In our previous department, nosotros learned different types of number systems such as binary, decimal, octal, and hexadecimal. In this part of the tutorial, we will learn how nosotros tin can change a number from one number organization to another number system.

As, we have four types of number systems and so each one can be converted into the remaining three systems. There are the following conversions possible in Number System

1. Binary to other Number Systems.
2. Decimal to other Number Systems.
3. Octal to other Number Systems.
4. Hexadecimal to other Number Systems.

Binary to other Number Systems

There are three conversions possible for binary number, i.e., binary to decimal, binary to octal, and binary to hexadecimal. The conversion process of a binary number to decimal differs from the remaining others. Let'south accept a detailed word on Binary Number System conversion.

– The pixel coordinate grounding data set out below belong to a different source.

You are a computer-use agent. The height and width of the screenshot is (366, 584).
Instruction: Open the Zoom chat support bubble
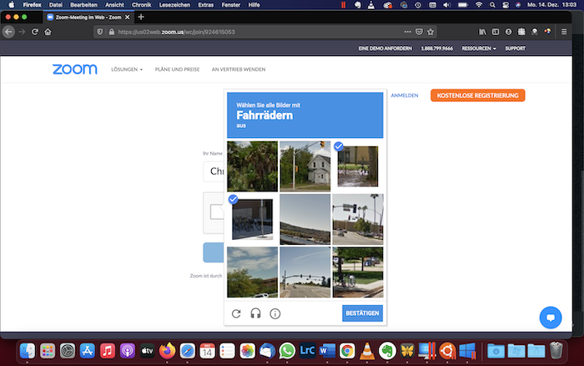550,318
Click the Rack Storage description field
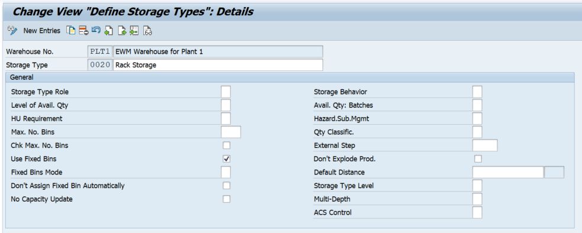Viewport: 582px width, 233px height. 218,65
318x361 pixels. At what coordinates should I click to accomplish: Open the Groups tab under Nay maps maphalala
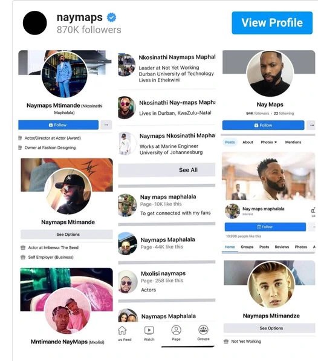tap(247, 247)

Binary to Decimal Conversion

The procedure of converting binary to decimal is quite simple. The process starts from multiplying the bits of binary number with its corresponding positional weights. And lastly, we add all those products.

Let'south take an example to understand how the conversion is done from binary to decimal.

Case 1: (10110.001)₂

We multiplied each bit of (10110.001)₂ with its respective positional weight, and last nosotros add the products of all the bits with its weight.

(10110.001)₂ =(1×2⁴)+(0×2³)+(one×two^two)+(ane×iiⁱ)+(0×2⁰)+
(0×two^-ane)+(0×2^-two)+(one×2^-3)
(10110.001)₂ =(1×16)+(0×8)+(1×iv)+(1×2)+(0×ane)+
(0×1⁄2)+(0×1⁄four)+(1×ane⁄viii)
(10110.001)₂ =16+0+iv+2+0+0+0+0.125
(10110.001)₂ =(22.125 )₁₀

Binary to Octal Conversion

The base numbers of binary and octal are 2 and 8, respectively. In a binary number, the pair of three bits is equal to one octal digit. There are just two steps to convert a binary number into an octal number which are as follows:

1. In the first footstep, nosotros accept to make the pairs of iii bits on both sides of the binary bespeak. If at that place volition be one or 2 bits left in a pair of iii $.25 pair, we add the required number of zeros on extreme sides.
2. In the 2nd step, we write the octal digits corresponding to each pair.

Case 1: (111110101011.0011)_two

i. Firstly, we make pairs of three $.25 on both sides of the binary betoken.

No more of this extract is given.